Thursday, March 06, 2008

7th Grade, All Over Again

(Foto of Mark Bradford pilfered from the art: 21 blog.)

Yesterday I got my butt off the couch and saw some art in the New Bowery district. Man, a lot of established galleries have jumped the Chelsea ship to open up shop there, and a few Williamsburg galleries have gone upscale to join that neighborhood, too.

I went to a few galleries, all of which will be discussed, but first I want to say that the "Unmonumental" show at the new New Museum space kicks some serious ass. Three floors of a lot of pretty damned cool shit. Usually, when I'm talking about a show, it's easiest to talk about the things I like, since there are only a few of them; however, in this show, there were only a few things I didn't like. And I only like to talk about things I don't like when I can get all snippy about them, so I'm not going to bother. Oh, okay, you've twisted my arm, I will bother: Sam Durant's work is, in general, pretty stupid. Not worth the cliched thought put into those stupid things.

And although I'm not normally nutty about the kind of sculptures that artists like Rachel Harrison make--it's all subjective here, folks: just looking at all of that goopy clay shit drives me bats--sculptures like the one they showed here really made sense. This show's just so well put together. I don't know whether it's the space--good feng shui--or the placement, or what. It looked good.

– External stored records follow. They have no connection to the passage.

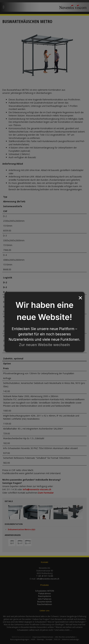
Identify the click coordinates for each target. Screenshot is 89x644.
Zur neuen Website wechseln (44, 344)
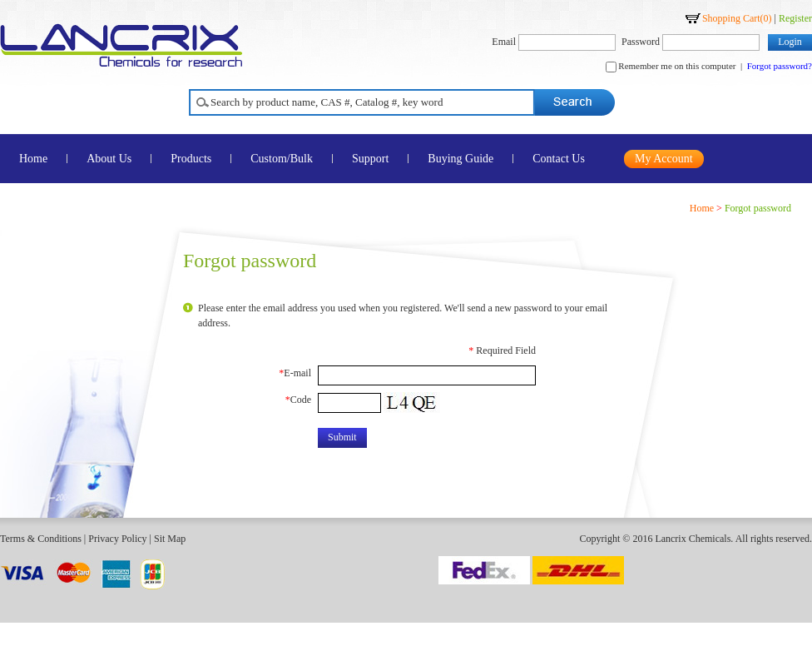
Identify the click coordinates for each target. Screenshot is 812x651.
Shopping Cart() (737, 18)
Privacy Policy (117, 539)
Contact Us (558, 158)
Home (701, 208)
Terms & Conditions (41, 539)
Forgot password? (780, 66)
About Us (109, 158)
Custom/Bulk (281, 158)
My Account (664, 158)
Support (370, 158)
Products (191, 158)
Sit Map (170, 539)
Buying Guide (460, 158)
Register (795, 18)
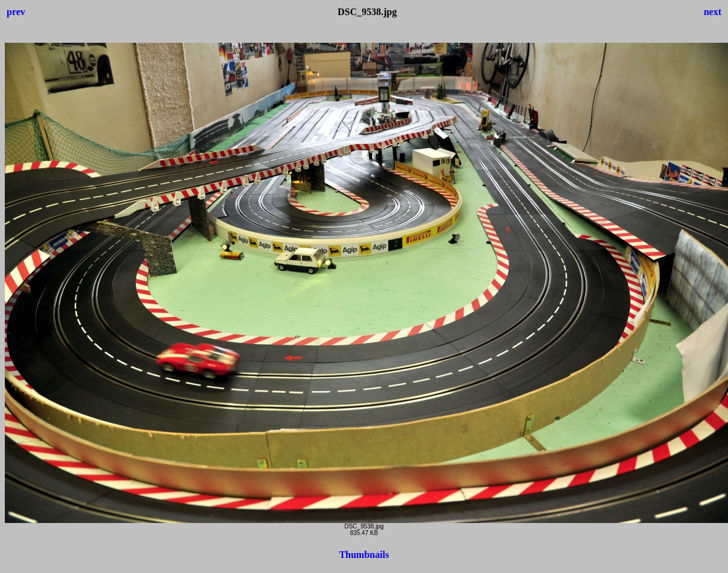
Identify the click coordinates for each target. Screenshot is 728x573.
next (712, 11)
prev (16, 11)
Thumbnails (364, 554)
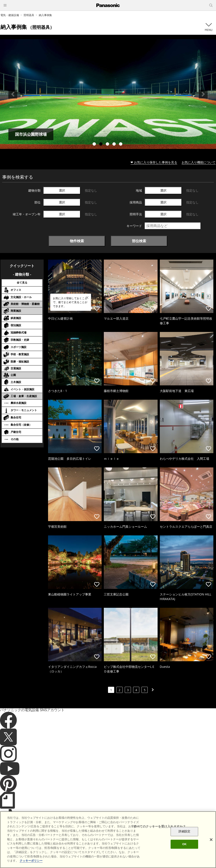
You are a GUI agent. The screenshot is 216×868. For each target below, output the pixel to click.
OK (184, 844)
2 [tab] (101, 144)
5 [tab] (121, 144)
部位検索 (139, 241)
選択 (62, 190)
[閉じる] (211, 839)
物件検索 (77, 241)
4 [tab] (114, 144)
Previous (13, 94)
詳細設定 (184, 832)
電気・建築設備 (9, 15)
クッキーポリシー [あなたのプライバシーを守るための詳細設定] (31, 861)
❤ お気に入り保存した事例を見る (154, 162)
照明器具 (29, 15)
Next (203, 94)
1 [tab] (94, 144)
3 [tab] (108, 144)
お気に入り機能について (198, 162)
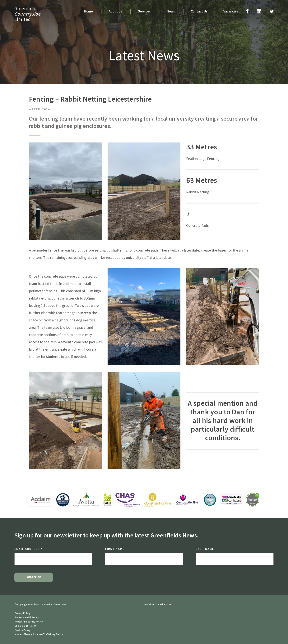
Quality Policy (22, 630)
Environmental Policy (26, 617)
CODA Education (162, 604)
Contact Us (199, 11)
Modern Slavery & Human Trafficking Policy (38, 634)
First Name (115, 549)
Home (88, 11)
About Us (115, 11)
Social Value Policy (25, 626)
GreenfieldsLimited (27, 14)
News (171, 11)
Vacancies (231, 11)
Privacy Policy (22, 613)
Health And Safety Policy (28, 622)
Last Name (205, 549)
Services (144, 11)
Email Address (28, 549)
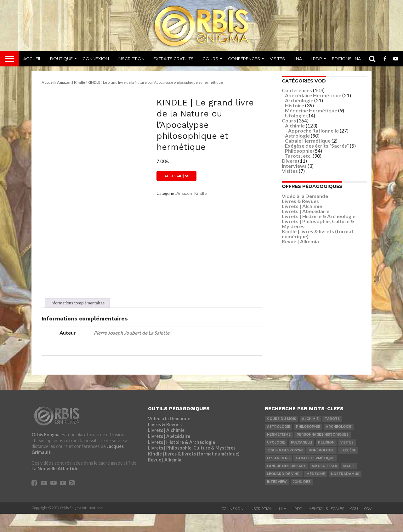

And the 2D stuff was pretty great, too. A particular winner here is Mark Bradford's gi-normous collage/painting (he's working on it in the picture above). There were also some great collages by Martha Rosler . I'm telling ya, that woman's old enough to be my mother and she's still cranking out kickass, relevant art. Even her stuff from the '60's still seems fresh. Which is more than I can say for Nancy Spero's work, which was also in the show. Spero's one of those artists that always make me feel guilty for not liking. I mean, shouldn't I be more respectful for a pioneer of feminist art? But if I think like that, I'll have to be thinking that I should also be respectful of Judy Chicago and her revolting triangle of twats known as "The Dinner Party". Bad art knows no gender.

Christian Holstad's work also made me a tad tired. I used to follow it with some interest, but now I often find myself thinking, whilst looking at one of his masturbatory man collages, "Ok, you're here, you're queer, we're used to it, now please turn the page."

I really liked John Stezaker's work: subtle, almost seamless and surreal photo collages. Looking at each one was a pleasant surprise.

But now, dear blog-reader, if you have gotten this far, you are probably wondering, Well, what's up with the 7th grader bit in the title, you WhinyBaby? Well, here is is: do you notice, in the picture of Bradford, that, amidst the silvery papers and the drawings, he has drawn a skull? Well, in my wanderings yesterday, I found that, above all else, the motherfucking skull was the predominantly recurring image.

I have no idea what that's about. I really don't. Are people hearkening back to Van Gogh?

Somehow, I doubt it. Is it that I mostly saw art by 20-somethings, who are enamored with tattoo imagery and a Romantic yearning for Death? Who knows. It is weird, though. I think skulls are kinda stupid as subject matter. But that's just me.

But do you not believe me? Check it out:

LISTENING FOR YOU, O, CUMBRE VIEJA” (a dorpy, self-important title if I've ever read one)

Kind of Robyn O'Neil, minus the bizarre subject matter and quirky sensibility. Like, "Hi, here's my boyfriend Zak in some Williamsburg vacant lot!"

Or her paintings: same Frida Kahlo lack of facility, paired with slacker subject matter:

Somebody's mommy shouldn't have let her stay up so late to watch those scary movies.

I did like this small piece, tucked away in the back:

Somehow Hell n' the Hurricane seemed a little less forced here.

And then "Off the Grid" at Eleven Rivington, a group show with Caetano de Almeida, John Hodany, and Michael Lazarus. Paul Hodany's work, which included a machine that really didn't work (thank God I didn't lose my quarter) seemed like something that ought to be picked up by Mattel toys:

I'm not saying that art shouldn't be colorful and fun, but does it have to be so fucking stupid?

And finally, at the gallery show I liked the best, was British painter Paul Housley at Sunday. I just think this guy can paint.

It's so uncool, it's cool.
But still, I round the corner, and there's a painting of a goddamned skull. Am I denying my mortality with my skull-displeasure? Am I simply unwilling to acknowledge that I have one of my own rattling around underneath my hair? I doubt it, and I don't even feel like analyzing it. Enough with the skulls already! Move on to the radial ulna.